#### SOURCE EXTRACT

All tests that use this fixture accept the contract that they should
deterministically pass for any seed value from 0 to 99 included.
If the `SKLEARN_TESTS_GLOBAL_RANDOM_SEED` environment variable is set to
`"any"` (which should be the case on nightly builds on the CI), the fixture
will choose an arbitrary seed in the above range (based on the BUILD_NUMBER or
the current day) and all fixtured tests will run for that specific seed. The
goal is to ensure that, over time, our CI will run all tests with different
seeds while keeping the test duration of a single run of the full test suite
limited. This will check that the assertions of tests written to use this
fixture are not dependent on a specific seed value.
The range of admissible seed values is limited to [0, 99] because it is often
not possible to write a test that can work for any possible seed and we want to
avoid having tests that randomly fail on the CI.
Valid values for `SKLEARN_TESTS_GLOBAL_RANDOM_SEED`:
- `SKLEARN_TESTS_GLOBAL_RANDOM_SEED="42"`: run tests with a fixed seed of 42
- `SKLEARN_TESTS_GLOBAL_RANDOM_SEED="40-42"`: run the tests with all seeds
between 40 and 42 included
- `SKLEARN_TESTS_GLOBAL_RANDOM_SEED="any"`: run the tests with an arbitrary
seed selected between 0 and 99 included
- `SKLEARN_TESTS_GLOBAL_RANDOM_SEED="all"`: run the tests with all seeds
between 0 and 99 included. This can take a long time: only use for individual
tests, not the full test suite!

########

SET TASKS:
**1.** According to the seed fixture notes, what value should the `SKLEARN_TESTS_GLOBAL_RANDOM_SEED` environment variable have on nightly CI builds?
**2.** Restate the seed fixture notes, starting at the words "Valid values for" and ending after "full test suite!", with "individual" changed to "selected".

#### DATA EXCERPTS

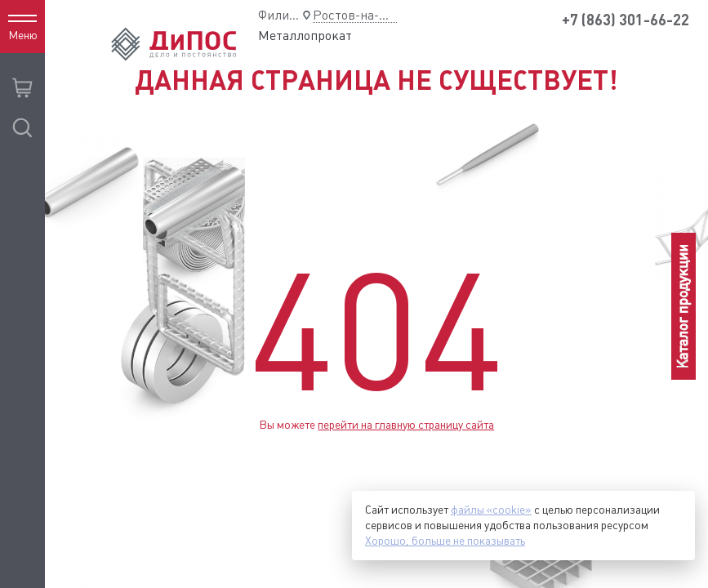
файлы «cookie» (491, 510)
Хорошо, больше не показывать (445, 541)
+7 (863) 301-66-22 (626, 20)
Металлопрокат (305, 35)
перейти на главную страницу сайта (406, 425)
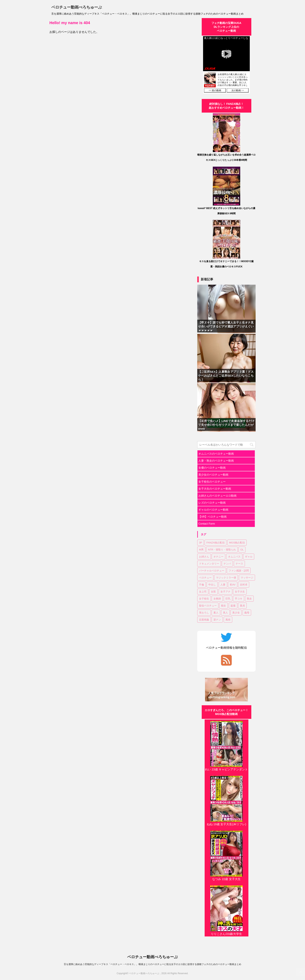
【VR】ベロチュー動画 (212, 517)
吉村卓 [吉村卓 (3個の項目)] (244, 584)
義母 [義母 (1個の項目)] (247, 612)
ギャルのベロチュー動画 (213, 510)
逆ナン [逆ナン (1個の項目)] (217, 619)
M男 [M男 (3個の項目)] (201, 549)
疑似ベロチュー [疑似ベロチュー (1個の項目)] (208, 606)
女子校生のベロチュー (212, 482)
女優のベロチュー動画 (212, 468)
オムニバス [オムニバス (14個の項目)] (234, 557)
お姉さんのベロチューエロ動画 (217, 496)
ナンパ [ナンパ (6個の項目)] (227, 563)
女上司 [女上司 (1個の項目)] (203, 592)
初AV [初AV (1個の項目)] (232, 584)
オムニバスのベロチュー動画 (216, 453)
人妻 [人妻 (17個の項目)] (223, 584)
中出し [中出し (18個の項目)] (212, 584)
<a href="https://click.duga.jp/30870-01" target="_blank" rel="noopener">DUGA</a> (226, 65)
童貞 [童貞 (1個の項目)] (242, 606)
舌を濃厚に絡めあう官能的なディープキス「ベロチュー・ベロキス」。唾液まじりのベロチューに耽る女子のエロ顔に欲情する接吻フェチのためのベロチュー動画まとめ (152, 964)
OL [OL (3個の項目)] (242, 549)
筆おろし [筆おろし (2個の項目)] (204, 612)
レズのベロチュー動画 (212, 503)
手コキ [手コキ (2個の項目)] (239, 598)
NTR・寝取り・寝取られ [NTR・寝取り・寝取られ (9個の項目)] (222, 549)
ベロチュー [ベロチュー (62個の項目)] (205, 578)
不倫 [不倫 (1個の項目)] (201, 584)
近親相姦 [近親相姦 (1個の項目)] (204, 619)
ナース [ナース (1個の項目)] (240, 563)
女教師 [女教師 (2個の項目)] (217, 598)
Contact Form (206, 523)
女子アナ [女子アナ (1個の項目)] (225, 592)
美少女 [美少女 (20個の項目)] (236, 612)
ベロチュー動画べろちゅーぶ (77, 7)
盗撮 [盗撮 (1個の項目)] (233, 606)
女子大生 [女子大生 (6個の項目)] (240, 592)
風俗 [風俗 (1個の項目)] (228, 619)
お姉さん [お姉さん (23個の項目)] (204, 557)
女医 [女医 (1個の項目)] (213, 592)
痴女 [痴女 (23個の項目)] (224, 606)
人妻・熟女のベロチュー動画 (216, 461)
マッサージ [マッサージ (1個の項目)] (247, 578)
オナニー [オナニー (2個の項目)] (218, 557)
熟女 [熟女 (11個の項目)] (249, 598)
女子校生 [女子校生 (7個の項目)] (204, 598)
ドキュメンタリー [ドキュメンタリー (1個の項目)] (209, 563)
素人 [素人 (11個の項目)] (216, 612)
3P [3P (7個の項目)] (201, 542)
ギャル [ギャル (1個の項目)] (249, 557)
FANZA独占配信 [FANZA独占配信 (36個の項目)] (216, 542)
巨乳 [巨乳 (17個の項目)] (228, 598)
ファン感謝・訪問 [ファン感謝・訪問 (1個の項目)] (238, 571)
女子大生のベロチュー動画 (215, 488)
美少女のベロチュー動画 (213, 475)
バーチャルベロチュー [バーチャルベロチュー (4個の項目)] (212, 571)
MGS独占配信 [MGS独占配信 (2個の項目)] (237, 542)
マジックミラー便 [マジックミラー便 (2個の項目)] (226, 578)
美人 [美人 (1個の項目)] (225, 612)
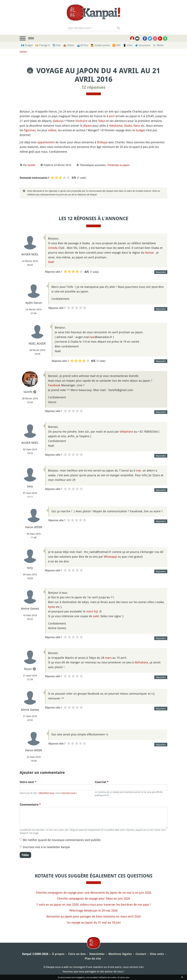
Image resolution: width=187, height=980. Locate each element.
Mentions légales (120, 954)
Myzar (28, 669)
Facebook (54, 385)
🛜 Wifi (116, 45)
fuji (96, 611)
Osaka (128, 126)
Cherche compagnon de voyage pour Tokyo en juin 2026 (93, 899)
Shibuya (102, 142)
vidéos (52, 130)
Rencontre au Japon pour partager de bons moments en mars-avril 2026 (93, 916)
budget (140, 130)
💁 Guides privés (100, 45)
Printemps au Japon (118, 165)
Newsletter (97, 954)
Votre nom (28, 782)
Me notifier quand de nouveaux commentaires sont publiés (62, 840)
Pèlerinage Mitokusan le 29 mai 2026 (93, 910)
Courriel (102, 782)
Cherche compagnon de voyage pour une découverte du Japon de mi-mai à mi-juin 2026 (93, 892)
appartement (46, 142)
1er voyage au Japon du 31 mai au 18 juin (93, 923)
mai (138, 470)
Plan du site (93, 958)
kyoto (51, 607)
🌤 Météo (158, 45)
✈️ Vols (56, 45)
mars (108, 658)
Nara (137, 126)
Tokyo (102, 121)
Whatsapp (110, 557)
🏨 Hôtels (69, 45)
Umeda (53, 248)
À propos (58, 954)
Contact (141, 954)
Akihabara (141, 662)
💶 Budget (27, 45)
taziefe (32, 165)
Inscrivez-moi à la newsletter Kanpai (46, 847)
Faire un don (77, 954)
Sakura (58, 121)
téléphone (126, 431)
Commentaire (30, 804)
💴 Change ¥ (42, 45)
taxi (93, 337)
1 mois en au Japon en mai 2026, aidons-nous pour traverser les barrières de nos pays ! (93, 904)
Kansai (149, 253)
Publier (25, 855)
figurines (30, 130)
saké (96, 616)
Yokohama (115, 126)
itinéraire (82, 121)
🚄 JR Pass (82, 45)
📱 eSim (128, 45)
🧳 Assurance (142, 45)
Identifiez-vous (46, 793)
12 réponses (93, 87)
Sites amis (157, 954)
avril (112, 116)
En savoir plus (123, 977)
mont (90, 611)
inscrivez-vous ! (69, 793)
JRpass (88, 126)
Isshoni (23, 52)
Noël (51, 262)
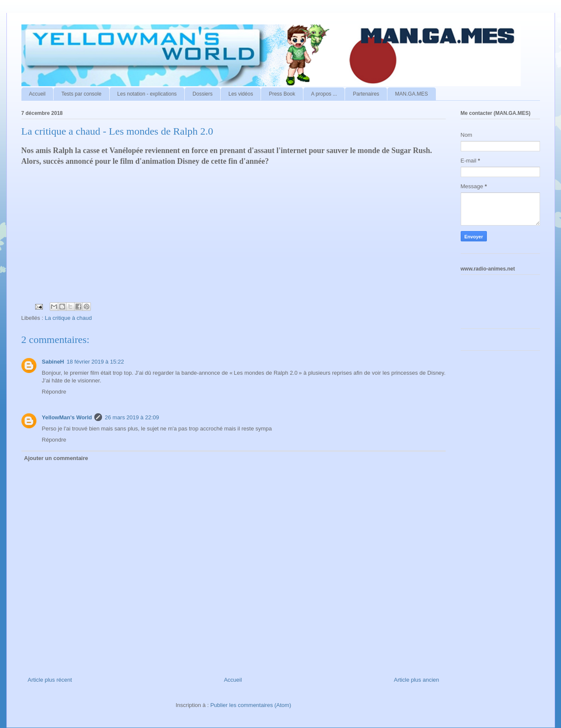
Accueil (37, 94)
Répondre (54, 391)
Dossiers (202, 94)
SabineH (53, 361)
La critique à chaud (68, 318)
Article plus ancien (417, 680)
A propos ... (324, 94)
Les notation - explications (147, 94)
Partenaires (366, 94)
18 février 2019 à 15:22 (96, 361)
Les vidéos (240, 94)
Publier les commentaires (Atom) (251, 705)
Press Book (282, 94)
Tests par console (81, 94)
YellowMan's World (67, 417)
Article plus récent (50, 680)
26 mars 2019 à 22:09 (132, 417)
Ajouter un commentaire (56, 458)
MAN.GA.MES (411, 94)
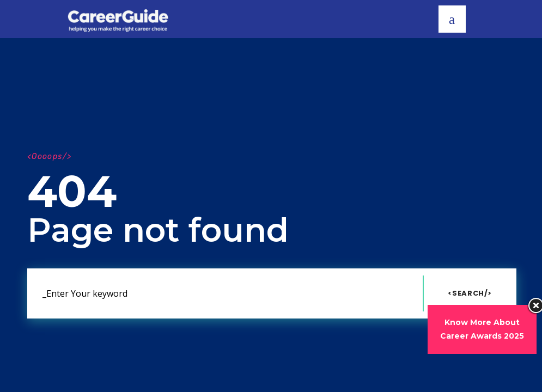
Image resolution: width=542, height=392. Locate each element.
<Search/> (470, 293)
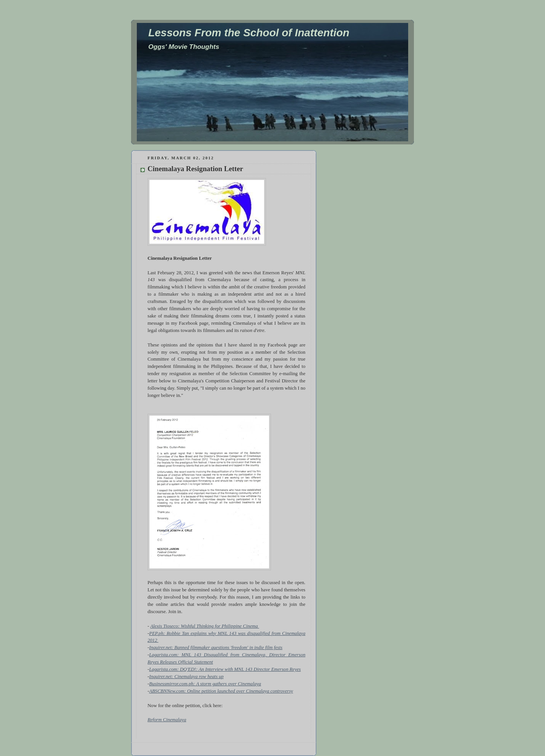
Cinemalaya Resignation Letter (195, 168)
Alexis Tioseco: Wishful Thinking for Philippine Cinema (204, 626)
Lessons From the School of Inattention (249, 32)
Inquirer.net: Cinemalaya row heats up (186, 677)
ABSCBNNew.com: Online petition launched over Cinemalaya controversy (221, 691)
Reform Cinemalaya (167, 720)
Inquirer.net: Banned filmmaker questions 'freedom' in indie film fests (216, 648)
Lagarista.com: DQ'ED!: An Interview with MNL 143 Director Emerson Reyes (225, 669)
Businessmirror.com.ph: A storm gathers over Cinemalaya (205, 684)
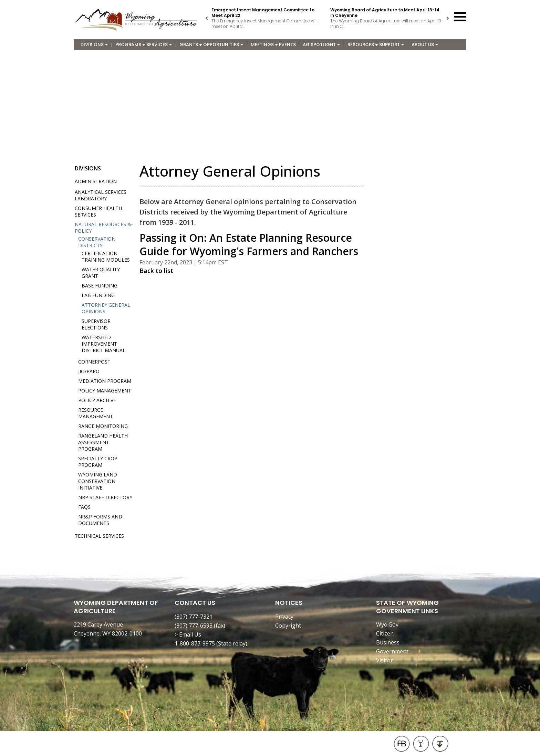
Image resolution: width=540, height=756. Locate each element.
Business (388, 642)
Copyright (288, 626)
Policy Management (105, 390)
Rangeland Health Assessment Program (103, 442)
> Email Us (188, 634)
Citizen (385, 633)
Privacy (284, 617)
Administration (96, 181)
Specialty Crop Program (98, 462)
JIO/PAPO (89, 371)
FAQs (84, 507)
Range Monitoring (103, 426)
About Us (425, 44)
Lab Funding (98, 295)
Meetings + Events (273, 44)
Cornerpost (94, 361)
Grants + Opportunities (211, 44)
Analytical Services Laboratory (101, 195)
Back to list (156, 271)
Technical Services (99, 536)
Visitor (384, 660)
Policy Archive (97, 400)
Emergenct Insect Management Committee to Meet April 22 (263, 12)
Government (392, 651)
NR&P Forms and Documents (100, 520)
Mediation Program (105, 381)
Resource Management (95, 413)
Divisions (94, 44)
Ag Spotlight (321, 44)
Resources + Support (376, 44)
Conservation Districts (97, 242)
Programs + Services (144, 44)
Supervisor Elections (96, 324)
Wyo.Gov (387, 624)
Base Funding (100, 285)
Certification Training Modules (106, 256)
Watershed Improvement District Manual (103, 344)
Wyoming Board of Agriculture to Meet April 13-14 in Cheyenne (385, 12)
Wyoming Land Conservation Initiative (97, 481)
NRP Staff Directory (105, 497)
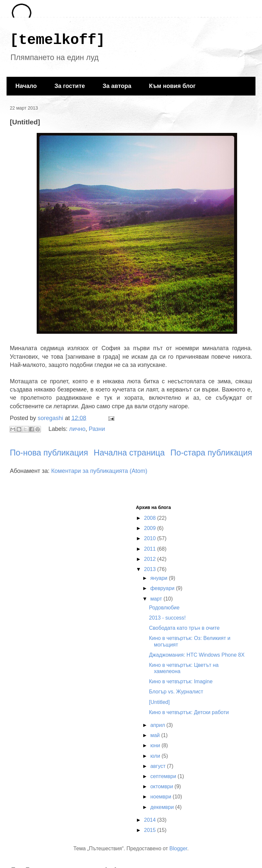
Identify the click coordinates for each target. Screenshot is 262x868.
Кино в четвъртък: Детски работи (189, 712)
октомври (162, 786)
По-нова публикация (49, 453)
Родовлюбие (164, 608)
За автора (117, 86)
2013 (150, 569)
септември (164, 776)
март (157, 599)
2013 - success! (167, 618)
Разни (97, 429)
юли (156, 756)
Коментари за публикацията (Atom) (99, 471)
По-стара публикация (211, 453)
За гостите (70, 86)
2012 (150, 559)
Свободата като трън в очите (184, 628)
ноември (161, 797)
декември (163, 807)
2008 (150, 518)
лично (77, 429)
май (156, 735)
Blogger (178, 848)
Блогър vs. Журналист (176, 691)
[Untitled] (159, 702)
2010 (150, 538)
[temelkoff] (57, 40)
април (158, 725)
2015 (150, 830)
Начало (26, 86)
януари (159, 578)
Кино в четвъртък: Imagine (181, 681)
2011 (150, 549)
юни (156, 745)
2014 (150, 820)
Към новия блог (172, 86)
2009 (150, 528)
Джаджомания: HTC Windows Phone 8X (197, 655)
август (159, 766)
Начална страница (129, 453)
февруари (163, 588)
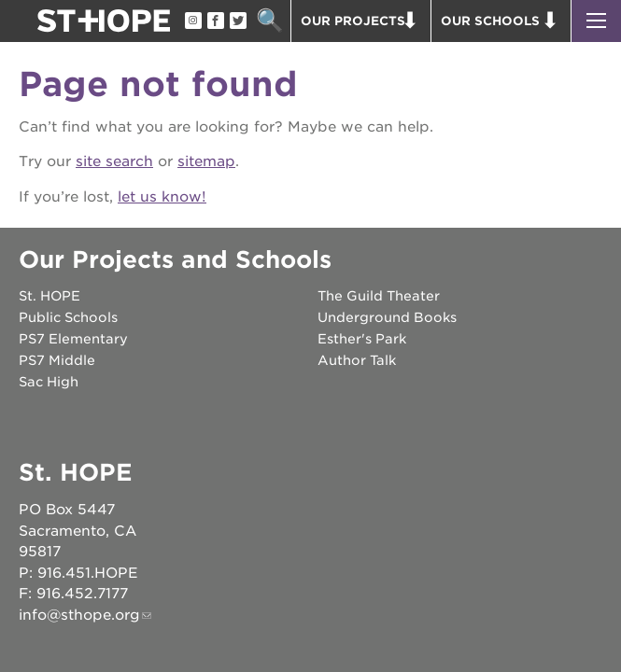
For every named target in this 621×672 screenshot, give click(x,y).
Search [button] (269, 21)
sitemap (206, 161)
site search (114, 161)
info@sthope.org (79, 615)
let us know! (162, 197)
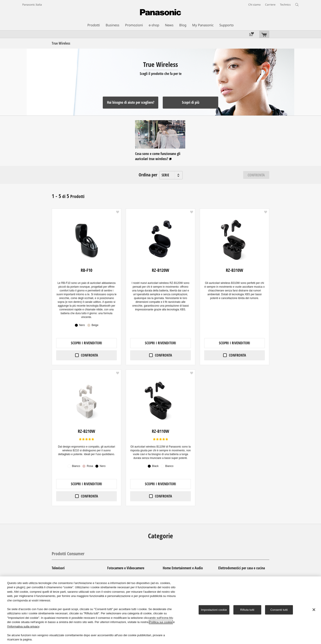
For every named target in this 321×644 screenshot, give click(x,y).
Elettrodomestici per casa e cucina (242, 568)
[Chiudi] (314, 610)
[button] (118, 212)
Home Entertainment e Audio (183, 568)
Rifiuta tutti (247, 610)
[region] (160, 610)
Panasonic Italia (32, 4)
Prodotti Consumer (68, 554)
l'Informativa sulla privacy (23, 626)
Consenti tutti (279, 610)
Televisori (58, 568)
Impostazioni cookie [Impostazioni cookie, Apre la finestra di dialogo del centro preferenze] (214, 610)
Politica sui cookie (161, 622)
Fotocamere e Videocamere (126, 568)
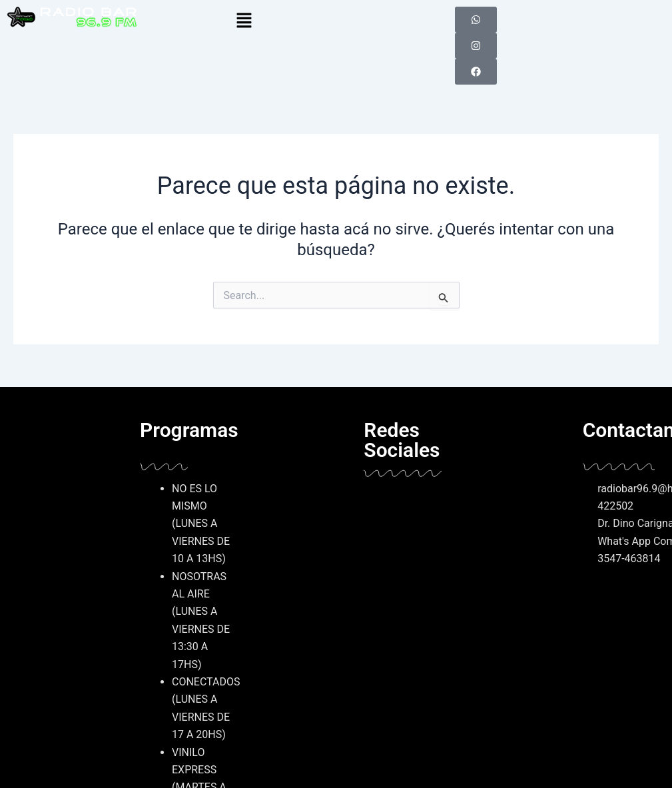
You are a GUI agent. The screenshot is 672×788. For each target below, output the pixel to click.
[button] (336, 21)
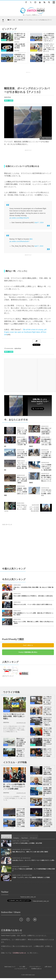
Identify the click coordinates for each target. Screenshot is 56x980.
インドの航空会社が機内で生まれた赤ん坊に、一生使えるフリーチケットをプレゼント (49, 37)
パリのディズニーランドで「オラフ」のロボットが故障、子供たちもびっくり (49, 48)
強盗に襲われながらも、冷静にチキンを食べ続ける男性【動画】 (30, 852)
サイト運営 (22, 966)
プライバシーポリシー (35, 966)
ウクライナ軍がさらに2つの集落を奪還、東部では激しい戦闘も (14, 716)
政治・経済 (3, 61)
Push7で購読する (28, 645)
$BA (31, 239)
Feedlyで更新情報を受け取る (28, 652)
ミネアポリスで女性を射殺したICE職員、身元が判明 (27, 843)
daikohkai (17, 42)
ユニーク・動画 (34, 50)
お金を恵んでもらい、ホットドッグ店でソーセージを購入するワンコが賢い (34, 860)
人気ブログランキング (8, 676)
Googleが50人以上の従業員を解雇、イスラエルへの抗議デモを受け (48, 802)
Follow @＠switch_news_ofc (41, 901)
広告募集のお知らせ (36, 969)
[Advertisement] (28, 79)
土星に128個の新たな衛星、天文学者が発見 (20, 46)
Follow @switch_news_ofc (37, 412)
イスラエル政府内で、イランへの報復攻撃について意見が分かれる (20, 812)
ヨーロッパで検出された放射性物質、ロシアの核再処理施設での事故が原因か (34, 870)
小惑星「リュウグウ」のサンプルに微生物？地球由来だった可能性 (31, 877)
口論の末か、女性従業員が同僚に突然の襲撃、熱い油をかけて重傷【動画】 (33, 588)
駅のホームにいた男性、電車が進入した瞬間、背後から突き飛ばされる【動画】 (33, 622)
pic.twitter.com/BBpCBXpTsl (19, 218)
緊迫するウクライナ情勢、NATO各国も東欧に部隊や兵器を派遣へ (21, 742)
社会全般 (32, 40)
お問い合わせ (48, 966)
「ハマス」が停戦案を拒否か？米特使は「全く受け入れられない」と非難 (49, 58)
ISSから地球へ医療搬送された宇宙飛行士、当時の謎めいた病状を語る (33, 596)
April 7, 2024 (39, 222)
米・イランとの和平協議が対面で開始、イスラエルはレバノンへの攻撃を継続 (14, 787)
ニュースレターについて (21, 969)
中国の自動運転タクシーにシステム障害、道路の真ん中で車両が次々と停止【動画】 (33, 614)
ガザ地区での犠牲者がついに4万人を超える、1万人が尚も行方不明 (48, 823)
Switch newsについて (10, 966)
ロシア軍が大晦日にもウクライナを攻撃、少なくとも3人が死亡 (47, 700)
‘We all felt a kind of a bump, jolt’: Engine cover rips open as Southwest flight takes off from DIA (25, 332)
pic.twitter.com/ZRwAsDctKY (19, 241)
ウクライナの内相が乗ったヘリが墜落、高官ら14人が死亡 (47, 742)
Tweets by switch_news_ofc (28, 897)
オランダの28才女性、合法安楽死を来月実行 (34, 509)
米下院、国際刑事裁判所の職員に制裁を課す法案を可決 (47, 791)
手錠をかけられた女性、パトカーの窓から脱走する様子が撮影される (33, 605)
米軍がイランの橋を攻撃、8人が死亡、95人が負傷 (22, 432)
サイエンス (3, 50)
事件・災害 (3, 40)
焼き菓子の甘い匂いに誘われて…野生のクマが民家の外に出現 (20, 37)
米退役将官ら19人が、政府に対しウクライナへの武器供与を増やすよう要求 (20, 58)
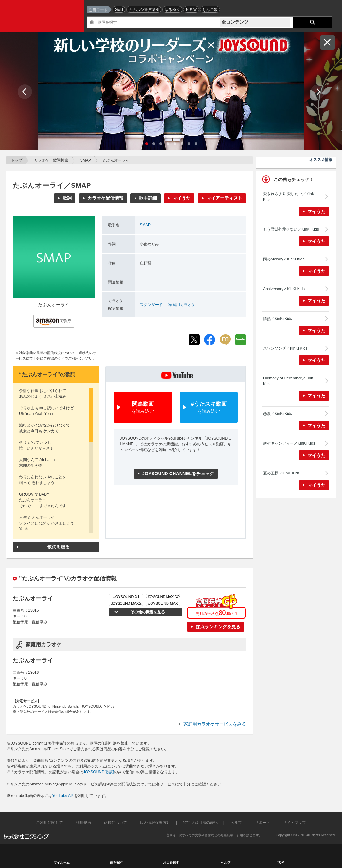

########

ANSWERS:
**1.** `"any"`

**2.**
Valid values for `SKLEARN_TESTS_GLOBAL_RANDOM_SEED`:
- `SKLEARN_TESTS_GLOBAL_RANDOM_SEED="42"`: run tests with a fixed seed of 42
- `SKLEARN_TESTS_GLOBAL_RANDOM_SEED="40-42"`: run the tests with all seeds
between 40 and 42 included
- `SKLEARN_TESTS_GLOBAL_RANDOM_SEED="any"`: run the tests with an arbitrary
seed selected between 0 and 99 included
- `SKLEARN_TESTS_GLOBAL_RANDOM_SEED="all"`: run the tests with all seeds
between 0 and 99 included. This can take a long time: only use for selected
tests, not the full test suite!